1889, Briefe 1232–1256
1232. An Jean Bourdeau in Paris
<Turin, verm. 1. Januar 1889>
Verehrter Herr,
ich schicke Ihnen hiermit den Schluß meiner Proclamation: wir wollen im letzten Satz des ersten Theils das Wort „exekutiren“ vermeiden und dafür etwa sagen: niet- und nagelfest machen. —
Ich halte es aufrichtig für möglich, die ganze absurde Lage Europa’s durch eine Art von welthistorischem Gelächter in Ordnung zu bringen, ohne daß auch nur ein Tropfen Bluts zu fließen brauchte. Anders ausgedrückt: das Journal des Débats genügt..
N.
Meinen ergebensten Glückwunsch zu heute!
1233. An Constantin Georg Naumann in Leipzig (Postkarte)
<Turin, 1. Januar 1889>
Geehrter Herr,
ich muß mir das Gedicht noch einmal ausbitten, das den Schluß vom Ecce homo macht: es heißt Ruhm und Ewigkeit, — ich habe es noch zuallerletzt geschickt.
N.
Der Gedanke einer Publikation Fuchs—Köselitz ist aufgegeben.

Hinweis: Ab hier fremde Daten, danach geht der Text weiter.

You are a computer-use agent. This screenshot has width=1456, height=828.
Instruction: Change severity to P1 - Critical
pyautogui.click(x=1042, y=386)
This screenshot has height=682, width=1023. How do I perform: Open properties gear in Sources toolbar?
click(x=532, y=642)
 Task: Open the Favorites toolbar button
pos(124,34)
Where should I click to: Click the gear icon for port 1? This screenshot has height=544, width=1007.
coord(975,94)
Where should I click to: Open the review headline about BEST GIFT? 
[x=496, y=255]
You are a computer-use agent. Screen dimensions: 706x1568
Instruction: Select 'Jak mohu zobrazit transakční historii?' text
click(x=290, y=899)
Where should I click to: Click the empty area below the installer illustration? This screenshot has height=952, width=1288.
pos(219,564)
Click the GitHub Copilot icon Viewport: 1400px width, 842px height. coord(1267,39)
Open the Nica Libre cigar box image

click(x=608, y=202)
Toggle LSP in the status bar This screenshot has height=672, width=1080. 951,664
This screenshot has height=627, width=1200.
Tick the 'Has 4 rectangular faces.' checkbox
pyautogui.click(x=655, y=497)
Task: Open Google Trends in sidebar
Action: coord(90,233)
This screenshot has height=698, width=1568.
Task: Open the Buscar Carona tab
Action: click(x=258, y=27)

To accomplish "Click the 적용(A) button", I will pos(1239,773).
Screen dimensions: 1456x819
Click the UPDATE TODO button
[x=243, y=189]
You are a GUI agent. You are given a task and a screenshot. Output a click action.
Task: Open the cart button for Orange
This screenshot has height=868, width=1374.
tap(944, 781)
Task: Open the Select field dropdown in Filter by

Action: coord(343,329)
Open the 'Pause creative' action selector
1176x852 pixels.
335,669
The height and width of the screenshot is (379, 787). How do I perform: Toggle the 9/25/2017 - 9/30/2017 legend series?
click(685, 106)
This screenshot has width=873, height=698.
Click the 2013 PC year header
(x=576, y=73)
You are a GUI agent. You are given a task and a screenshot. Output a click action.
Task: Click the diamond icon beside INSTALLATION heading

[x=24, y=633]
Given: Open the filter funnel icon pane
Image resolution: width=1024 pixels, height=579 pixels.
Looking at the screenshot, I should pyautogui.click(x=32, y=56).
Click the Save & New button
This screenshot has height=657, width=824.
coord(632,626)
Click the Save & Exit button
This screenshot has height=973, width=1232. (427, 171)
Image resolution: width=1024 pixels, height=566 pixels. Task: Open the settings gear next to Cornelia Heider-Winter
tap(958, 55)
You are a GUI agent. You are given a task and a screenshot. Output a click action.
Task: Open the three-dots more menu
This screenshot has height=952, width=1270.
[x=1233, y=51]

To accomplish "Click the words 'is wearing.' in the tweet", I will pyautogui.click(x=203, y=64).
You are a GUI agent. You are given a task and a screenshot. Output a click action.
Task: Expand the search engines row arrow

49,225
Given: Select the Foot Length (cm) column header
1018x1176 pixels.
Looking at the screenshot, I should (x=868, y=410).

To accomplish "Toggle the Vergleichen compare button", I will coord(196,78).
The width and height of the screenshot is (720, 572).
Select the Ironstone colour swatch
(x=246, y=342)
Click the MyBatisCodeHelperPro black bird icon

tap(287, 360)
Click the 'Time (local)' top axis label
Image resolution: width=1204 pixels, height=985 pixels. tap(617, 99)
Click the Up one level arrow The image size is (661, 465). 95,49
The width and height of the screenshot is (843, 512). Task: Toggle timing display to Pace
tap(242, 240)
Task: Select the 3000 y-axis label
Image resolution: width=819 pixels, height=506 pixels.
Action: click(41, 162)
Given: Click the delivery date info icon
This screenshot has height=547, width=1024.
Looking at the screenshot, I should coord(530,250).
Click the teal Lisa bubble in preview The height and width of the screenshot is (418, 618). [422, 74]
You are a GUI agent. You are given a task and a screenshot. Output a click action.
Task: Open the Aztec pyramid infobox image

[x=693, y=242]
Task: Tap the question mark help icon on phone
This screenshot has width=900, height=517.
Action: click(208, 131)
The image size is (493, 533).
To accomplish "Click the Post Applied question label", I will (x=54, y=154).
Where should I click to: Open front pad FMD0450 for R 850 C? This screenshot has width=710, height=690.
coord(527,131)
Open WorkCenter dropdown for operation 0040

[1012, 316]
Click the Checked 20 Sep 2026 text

1234. An Catulle Mendès in Paris (Entwurf)
<Turin, am 1. Januar 1889.>
Acht Inedita und inaudita, dem Dichter der Isoline meinem Freund und Satyr mit hoher Auszeichnung überreicht: mag er mein Geschenk der Menschheit überreichen
Nietzsche Dionysos
1235. An Catulle Mendès in Paris (Widmung)
<Turin, 1. Januar 1889>
Indem ich der Menschheit eine unbegrenzte Wohlthat erweisen will, gebe ich ihr meine Dithyramben.
Ich lege sie in die Hände des Dichters der Isoline, des größten und ersten Satyr, der heute lebt — und nicht nur heute…
Dionysos
1236. An Constantin Georg Naumann in Leipzig (Telegramm)
<Turin, 2. Januar 1889>
C. G. Naumann Leipzig
Manuscript der zwei Schlußgedichte
1237. An Constantin Georg Naumann in Leipzig
<Turin, 2. Januar 1889>
Die Ereignisse haben die kleine Schrift Nietzsche contra W. vollständig überholt: senden Sie mir umgehend das Gedicht, das den Schluß macht, ebenso wie das letztgesandte Gedicht „Ruhm und Ewigkeit“. Vorwärts mit Ecce!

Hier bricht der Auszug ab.